It is thought that some 200m tonnes of waste produced each year in England alone could be converted to energy with the potential to supply up to 4% of the UK’s electricity and water heating needs.
The research has attracted interest in the private sector, and work is now being planned, in collaboration with the National Physical Laboratory, to further develop the tools and test them with a number of feedstocks in a range of waste handling facilities.

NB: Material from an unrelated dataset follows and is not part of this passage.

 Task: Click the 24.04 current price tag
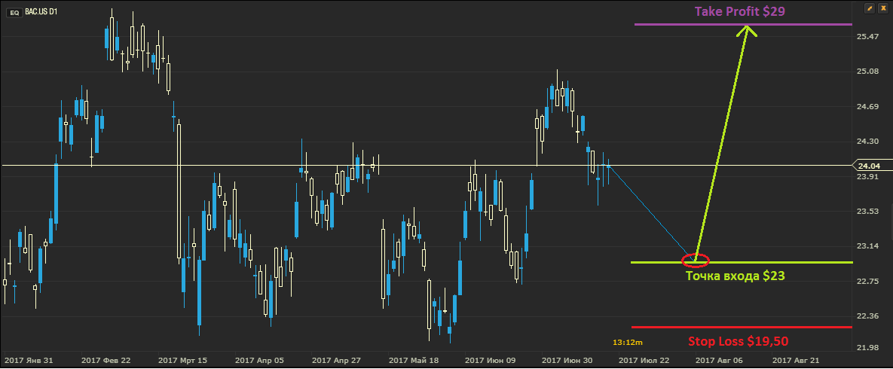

Developed by Cranfield University with funding from the Technology Strategy Board (TSB), the Department for Environment, Food and Rural Affairs (Defra) and the Department of Energy and Climate Change (DECC).
Energy at Cranfield:
Cranfield has over 160 academic and research staff engaged in research and teaching in energy and transport technologies. Close engagement with the energy and transport sectors over the last 20 years has produced long standing strategic partnerships with Airbus, Alstom Power, BAE Systems, Boeing, BP, Doosan Babcock, Ford, Shell and Siemens, among others. Our institutional strength is in low carbon energy supply, power generation, advanced fossil fuel technologies and transport systems. Activity ranges from offshore renewables, the production and clean utilisation of fossil fuels, through micro-generation and the use of energy crops, to the design of lightweight vehicles, turbine technology and the utilisation of wastes as fuel.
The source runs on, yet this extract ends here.